Based on what I know of the AVCHD file system there are some potential issues with a 2GB file size (larger clips are split at that point, and must be "stitched" back together). This is where I would expect you might hit a snag w/ mac, as the Sony Picture Motion Browser software is I believe PC only - anyone with Mac that can confirm that? If you have access to a PC to transfer files, I don't see any issues with editing on a Mac.

Smaller clips should be drag and drop IF the computer can see the camera. There's a command line workaround that may work to join the clips, but not sure if there is a mac equivalent and haven't actually tested it with files from the CX7 - will have to try it sometime out of curiousity!

Not saying it's not possible, just saying it may take some research and creativity. Reports so far on the SR11 indicate it might be worth the effort.

I doubt tape will be "dead" next year, no matter how eager your blue shirted sales dude was...
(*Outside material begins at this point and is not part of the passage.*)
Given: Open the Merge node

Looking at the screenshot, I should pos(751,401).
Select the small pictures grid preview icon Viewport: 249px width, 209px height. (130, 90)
While the HC9 is an "updated" HC7, it's got more under the hood than I expected with some good improvements in low light. I presume the HV30 is also a decent step up from the HV20. Sure AVCHD is where all the "excitement" is, but tape still has a place, The HC9 looks like it's selling well, and I'm sure the HV30 will be a mover - as long as there's a market, tape will be around.


You metioned in another thread "dual mode" recording - I believe you can assign stills and video to HDD or MS Duo, not sure you can assign to BOTH simultaneously - doesn't appear so from the manual, it's one or the other. Again from the manual it appears you can dub from the HDD to the MS Duo.

The SR11/12 has really just hit the street, so it's pretty early to know technical details with great certainty, but hopefully this will help you know what questions to ask. I suspect the SR11/12 is worth figuring out the answers before making the final decision.

Will BB give you return privleges? Get the SR and try it with your Mac?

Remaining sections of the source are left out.